• **Data under study**
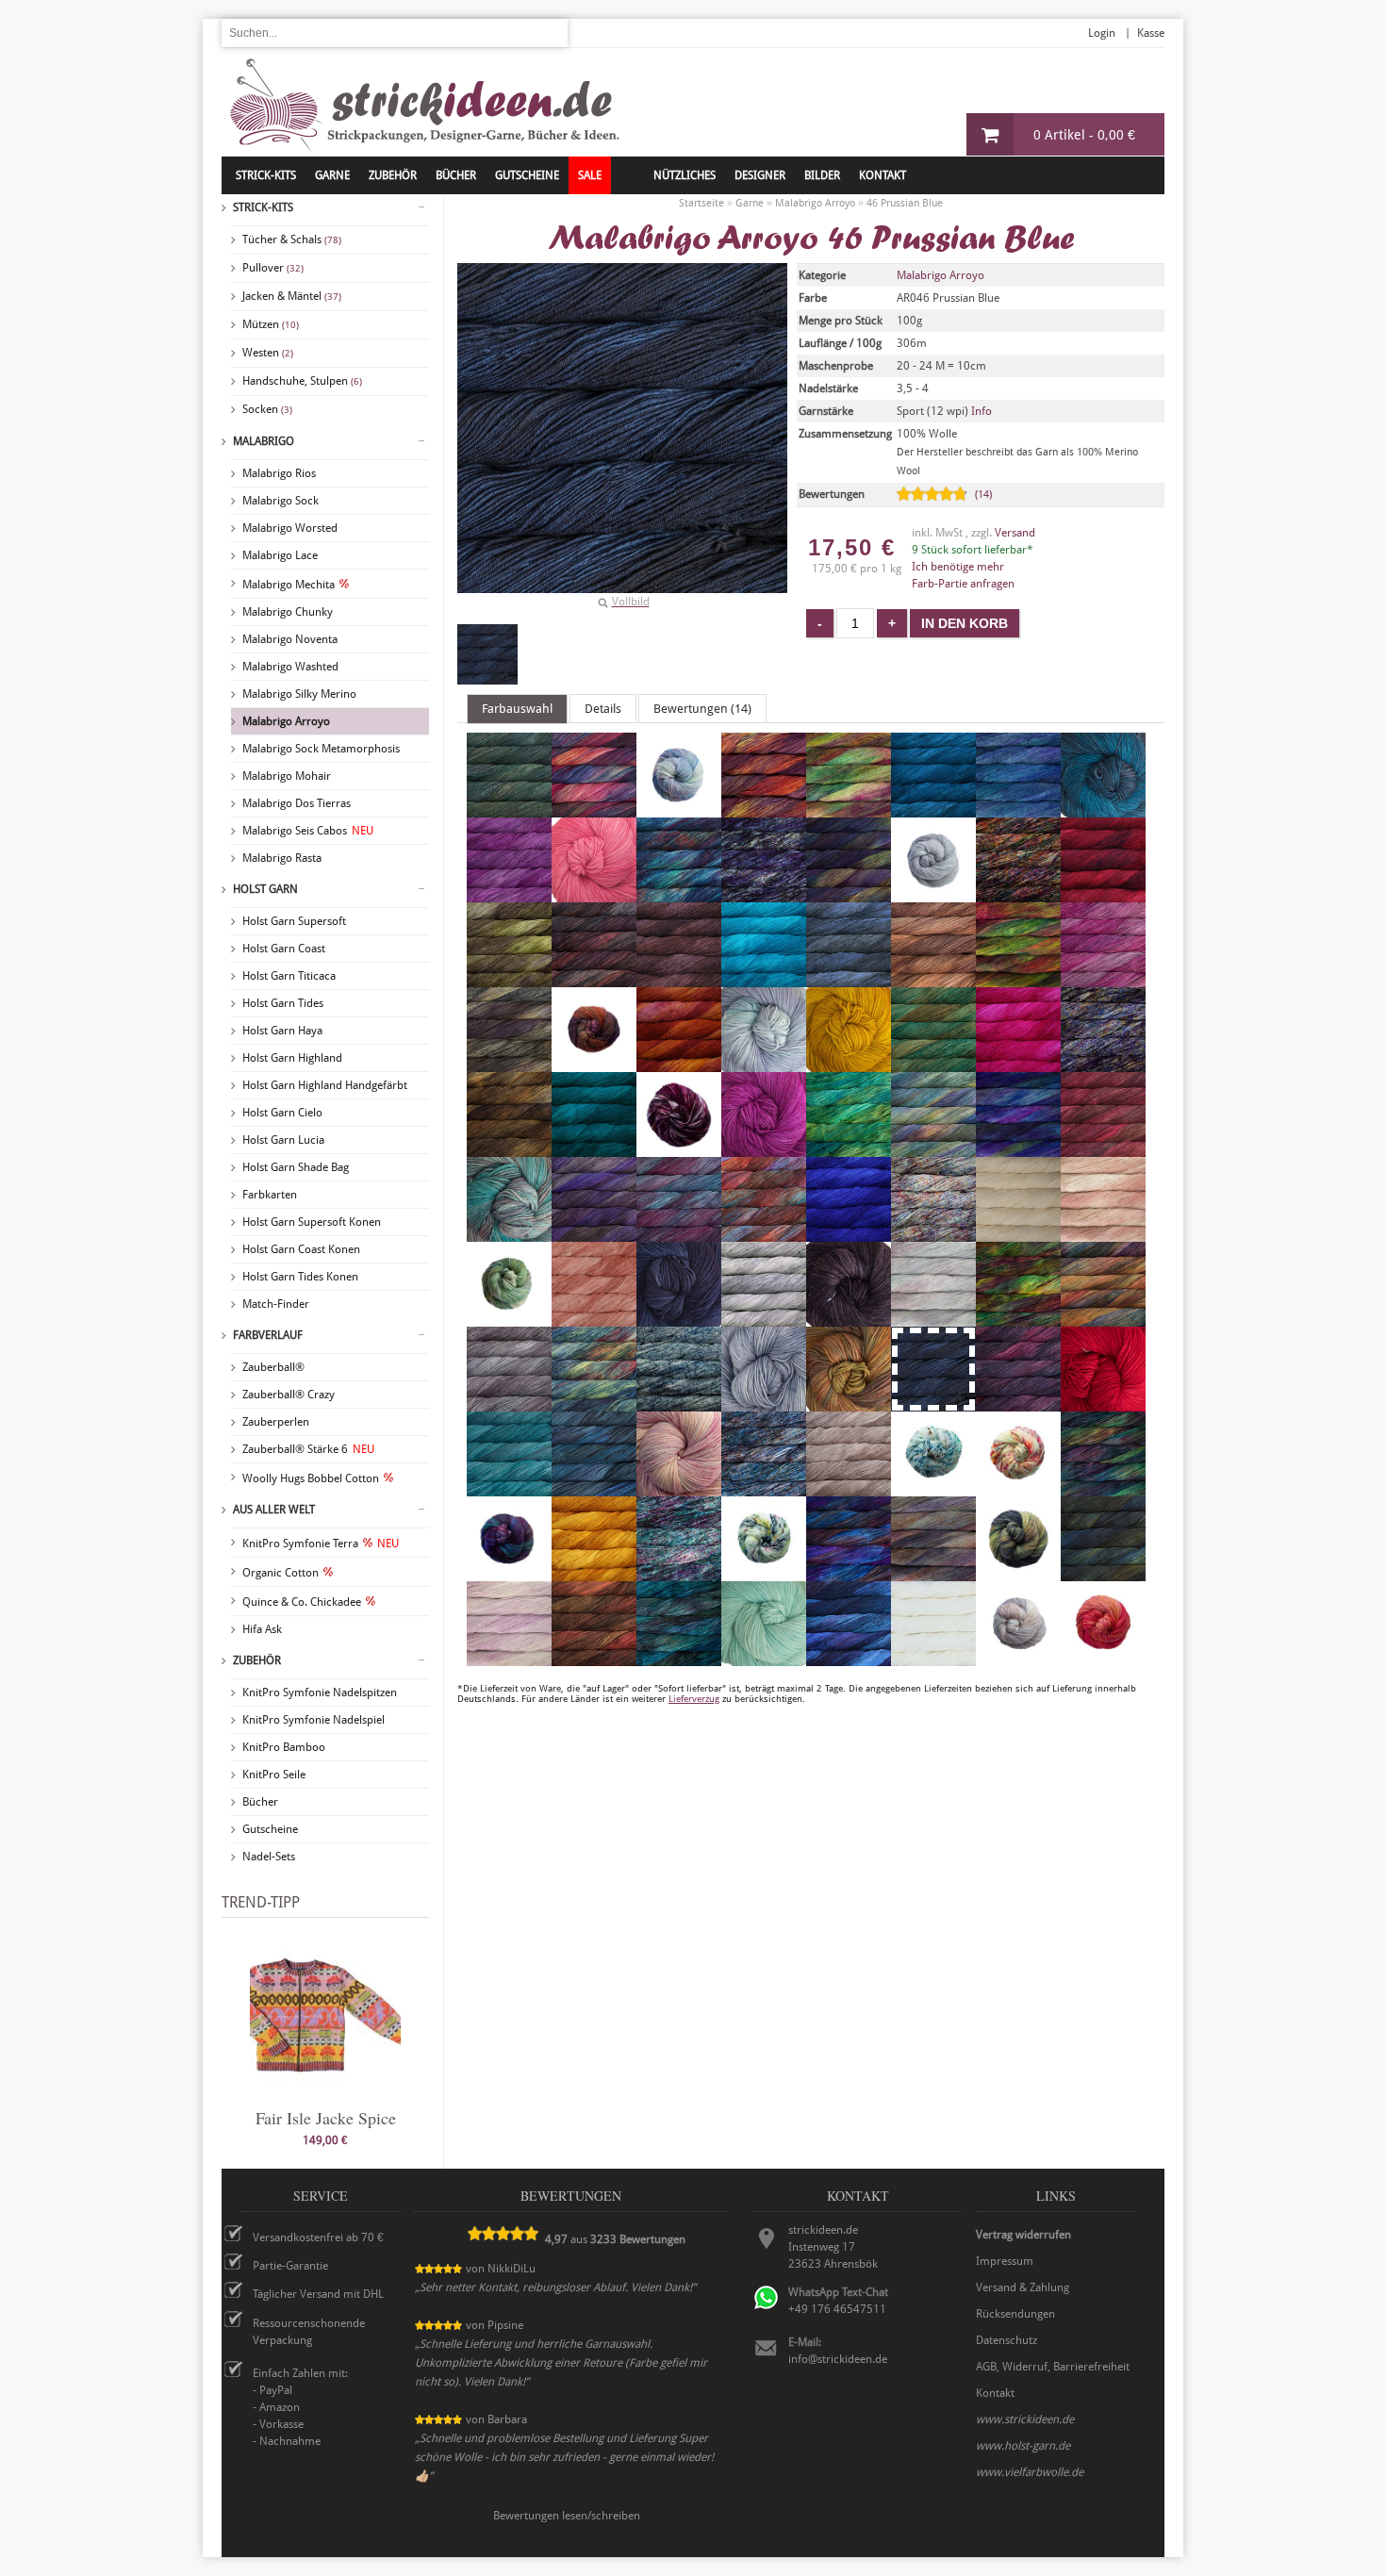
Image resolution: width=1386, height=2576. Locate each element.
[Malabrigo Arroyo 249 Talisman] (848, 1572)
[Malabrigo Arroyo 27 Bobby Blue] (1103, 809)
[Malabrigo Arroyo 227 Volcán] (594, 1657)
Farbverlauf (268, 1335)
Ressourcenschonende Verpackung (309, 2332)
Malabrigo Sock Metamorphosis (321, 748)
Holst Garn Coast (283, 948)
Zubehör (257, 1660)
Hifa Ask (262, 1629)
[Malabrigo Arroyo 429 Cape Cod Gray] (933, 893)
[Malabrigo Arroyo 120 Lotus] (678, 1233)
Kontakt (882, 175)
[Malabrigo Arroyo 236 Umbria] (1018, 1572)
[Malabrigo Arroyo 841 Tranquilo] (933, 1572)
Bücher (260, 1801)
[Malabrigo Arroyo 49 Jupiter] (1103, 1148)
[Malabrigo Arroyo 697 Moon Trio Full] (933, 1233)
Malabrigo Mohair (286, 776)
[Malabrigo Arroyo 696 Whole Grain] (1018, 1657)
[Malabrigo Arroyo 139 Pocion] (594, 1403)
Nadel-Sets (268, 1856)
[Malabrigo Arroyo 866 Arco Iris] (848, 809)
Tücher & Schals (291, 239)
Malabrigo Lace (280, 555)
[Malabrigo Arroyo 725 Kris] (509, 1233)
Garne (332, 175)
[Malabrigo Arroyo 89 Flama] (678, 1063)
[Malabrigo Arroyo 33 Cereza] (1103, 893)
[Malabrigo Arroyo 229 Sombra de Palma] (509, 1572)
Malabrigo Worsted (290, 528)
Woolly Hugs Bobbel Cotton (310, 1478)
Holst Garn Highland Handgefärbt (324, 1085)
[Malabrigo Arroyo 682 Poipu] (678, 1403)
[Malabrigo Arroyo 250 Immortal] (848, 1148)
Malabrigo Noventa (290, 639)
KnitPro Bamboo (283, 1747)
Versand (1015, 532)
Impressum (1004, 2261)
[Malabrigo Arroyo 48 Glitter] (509, 1148)
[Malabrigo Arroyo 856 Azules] (1018, 809)
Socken (267, 409)
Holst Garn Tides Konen (300, 1276)
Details (603, 709)
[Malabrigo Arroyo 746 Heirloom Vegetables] (678, 1148)
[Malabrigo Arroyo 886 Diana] (1018, 978)
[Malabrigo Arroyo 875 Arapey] (678, 809)
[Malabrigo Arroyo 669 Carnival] (1018, 893)
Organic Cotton (280, 1572)
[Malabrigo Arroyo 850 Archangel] (763, 809)
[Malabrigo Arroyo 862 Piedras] (1103, 1318)
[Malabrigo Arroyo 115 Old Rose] (594, 1318)
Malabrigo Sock (280, 500)
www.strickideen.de (1025, 2419)
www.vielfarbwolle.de (1029, 2472)
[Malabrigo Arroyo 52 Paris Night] (678, 1318)
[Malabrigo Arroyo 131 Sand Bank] (848, 1487)
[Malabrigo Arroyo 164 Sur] (678, 1572)
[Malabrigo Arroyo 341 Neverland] (1103, 1233)
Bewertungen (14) (702, 709)
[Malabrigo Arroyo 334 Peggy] (933, 1318)
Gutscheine (270, 1829)
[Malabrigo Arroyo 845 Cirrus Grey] (848, 978)
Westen (267, 352)
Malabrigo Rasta (282, 858)
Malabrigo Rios (279, 473)
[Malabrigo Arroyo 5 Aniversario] (594, 809)
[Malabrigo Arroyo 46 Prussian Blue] (487, 654)
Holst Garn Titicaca (289, 976)
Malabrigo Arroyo (286, 721)
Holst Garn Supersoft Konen (311, 1222)
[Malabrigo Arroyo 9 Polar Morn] (763, 1403)
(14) (983, 494)
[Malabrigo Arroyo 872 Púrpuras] (1018, 1403)
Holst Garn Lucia (283, 1140)
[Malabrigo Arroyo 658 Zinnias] (1103, 1657)
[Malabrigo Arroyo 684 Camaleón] (678, 893)
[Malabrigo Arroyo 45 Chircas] (509, 978)
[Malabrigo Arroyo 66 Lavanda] (594, 1233)
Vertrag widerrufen (1023, 2234)
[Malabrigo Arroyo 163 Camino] (763, 893)
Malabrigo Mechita (288, 584)
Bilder (822, 175)
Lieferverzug (693, 1698)
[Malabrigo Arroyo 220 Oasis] (509, 1318)
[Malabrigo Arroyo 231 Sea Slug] (1018, 1487)
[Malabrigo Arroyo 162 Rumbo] (763, 1487)
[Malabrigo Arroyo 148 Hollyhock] (763, 1148)
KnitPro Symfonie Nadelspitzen (319, 1692)
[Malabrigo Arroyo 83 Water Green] (763, 1657)
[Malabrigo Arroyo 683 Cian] (763, 978)
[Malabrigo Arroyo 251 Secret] (1103, 1487)
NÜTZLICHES (684, 175)
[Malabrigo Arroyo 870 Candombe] (848, 893)
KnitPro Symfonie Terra (320, 1543)
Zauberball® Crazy (288, 1394)
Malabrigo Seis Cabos (307, 830)
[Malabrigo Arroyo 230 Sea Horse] (933, 1487)
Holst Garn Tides (282, 1003)
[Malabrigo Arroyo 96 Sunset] (594, 1572)
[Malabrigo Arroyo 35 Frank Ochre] (848, 1063)
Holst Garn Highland (292, 1058)
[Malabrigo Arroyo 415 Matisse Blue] (848, 1233)
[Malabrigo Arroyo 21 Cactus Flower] (594, 893)
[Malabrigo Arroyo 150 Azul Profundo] (933, 809)
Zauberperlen (275, 1421)
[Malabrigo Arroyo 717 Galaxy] (1103, 1063)
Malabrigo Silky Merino (299, 694)
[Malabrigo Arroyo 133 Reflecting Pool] (509, 1487)
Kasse (1150, 33)
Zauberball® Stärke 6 (308, 1449)
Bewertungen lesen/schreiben (566, 2515)
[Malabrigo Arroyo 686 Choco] (678, 978)
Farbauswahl (517, 709)
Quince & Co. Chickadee (301, 1602)
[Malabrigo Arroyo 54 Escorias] (509, 1063)
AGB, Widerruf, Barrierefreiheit (1053, 2366)
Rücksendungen (1015, 2313)
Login (1101, 33)
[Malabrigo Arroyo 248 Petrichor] (1018, 1318)
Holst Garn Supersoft (294, 921)
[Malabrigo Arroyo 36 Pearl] (763, 1318)
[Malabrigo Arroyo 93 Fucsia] (1018, 1063)
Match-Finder (275, 1304)
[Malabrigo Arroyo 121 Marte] (763, 1233)
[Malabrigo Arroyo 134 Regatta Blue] (594, 1487)
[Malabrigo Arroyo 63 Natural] (1018, 1233)
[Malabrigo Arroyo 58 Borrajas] (509, 893)
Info (981, 411)
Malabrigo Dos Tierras (296, 803)
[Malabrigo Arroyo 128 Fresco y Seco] (933, 1063)
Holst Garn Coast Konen (301, 1249)
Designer (759, 175)
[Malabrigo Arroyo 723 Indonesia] (1018, 1148)
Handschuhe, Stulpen (302, 381)
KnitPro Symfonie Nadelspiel (313, 1719)
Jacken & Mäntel (291, 296)
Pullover (273, 267)
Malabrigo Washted (290, 666)
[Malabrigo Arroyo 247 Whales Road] (848, 1657)
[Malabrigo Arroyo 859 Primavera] (848, 1403)
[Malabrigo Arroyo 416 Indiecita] (933, 1148)
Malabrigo (263, 441)
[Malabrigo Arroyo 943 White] (933, 1657)
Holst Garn (265, 889)
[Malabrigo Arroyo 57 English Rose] (1103, 978)
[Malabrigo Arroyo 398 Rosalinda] (678, 1487)
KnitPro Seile (273, 1774)
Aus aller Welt (274, 1509)
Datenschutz (1006, 2340)
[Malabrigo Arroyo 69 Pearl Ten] (848, 1318)
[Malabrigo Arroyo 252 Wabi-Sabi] (678, 1657)
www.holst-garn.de (1023, 2445)
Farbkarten (269, 1194)
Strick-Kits (266, 175)
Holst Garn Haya (282, 1030)
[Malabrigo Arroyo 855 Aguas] (509, 809)
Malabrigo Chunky (287, 612)
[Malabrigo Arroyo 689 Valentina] (509, 1657)
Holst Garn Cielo (282, 1112)
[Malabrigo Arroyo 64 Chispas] (594, 978)
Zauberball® (273, 1367)
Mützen (270, 324)
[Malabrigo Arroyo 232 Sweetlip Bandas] (763, 1572)
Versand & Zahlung (1022, 2287)
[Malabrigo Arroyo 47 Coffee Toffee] (933, 978)
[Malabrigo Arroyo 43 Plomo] (509, 1403)
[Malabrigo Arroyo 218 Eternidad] (594, 1063)
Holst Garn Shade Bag (295, 1167)
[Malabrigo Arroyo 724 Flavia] (763, 1063)
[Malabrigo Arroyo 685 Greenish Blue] (594, 1148)
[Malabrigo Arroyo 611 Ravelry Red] (1103, 1403)
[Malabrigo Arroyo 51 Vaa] (1103, 1572)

• **Goal of the exercise**
Using the data above, print exactly the lines from the line that contains "[Malabrigo Arroyo 697" through the line that contains "[Malabrigo Arroyo 341 Neverland] (1103, 1233)", with both included.

• **Result of this exercise**
[Malabrigo Arroyo 697 Moon Trio Full] (933, 1233)
Malabrigo Mohair (286, 776)
[Malabrigo Arroyo 696 Whole Grain] (1018, 1657)
[Malabrigo Arroyo 139 Pocion] (594, 1403)
Nadel-Sets (268, 1856)
[Malabrigo Arroyo 866 Arco Iris] (848, 809)
Tücher & Schals (291, 239)
Malabrigo Lace (280, 555)
[Malabrigo Arroyo 725 Kris] (509, 1233)
Garne (332, 175)
[Malabrigo Arroyo 89 Flama] (678, 1063)
[Malabrigo Arroyo 33 Cereza] (1103, 893)
[Malabrigo Arroyo 229 Sombra de Palma] (509, 1572)
Malabrigo Worsted (290, 528)
Woolly Hugs Bobbel Cotton (310, 1478)
Holst Garn Highland Handgefärbt (324, 1085)
[Malabrigo Arroyo 682 Poipu] (678, 1403)
[Malabrigo Arroyo 250 Immortal] (848, 1148)
Malabrigo Noventa (290, 639)
KnitPro Bamboo (283, 1747)
Versand (1015, 532)
Impressum (1004, 2261)
[Malabrigo Arroyo 48 Glitter] (509, 1148)
[Malabrigo Arroyo 856 Azules] (1018, 809)
Socken (267, 409)
Holst Garn Tides Konen (300, 1276)
Details (603, 709)
[Malabrigo Arroyo 746 Heirloom Vegetables] (678, 1148)
[Malabrigo Arroyo 886 Diana] (1018, 978)
[Malabrigo Arroyo 875 Arapey] (678, 809)
[Malabrigo Arroyo 669 Carnival] (1018, 893)
Organic Cotton (280, 1572)
[Malabrigo Arroyo 850 Archangel] (763, 809)
[Malabrigo Arroyo 862 Piedras] (1103, 1318)
[Malabrigo Arroyo 115 Old Rose] (594, 1318)
Malabrigo Sock (280, 500)
www.strickideen.de (1025, 2419)
www.vielfarbwolle.de (1029, 2472)
[Malabrigo Arroyo 52 Paris Night] (678, 1318)
[Malabrigo Arroyo 131 Sand Bank] (848, 1487)
[Malabrigo Arroyo 164 Sur] (678, 1572)
[Malabrigo Arroyo 341 Neverland] (1103, 1233)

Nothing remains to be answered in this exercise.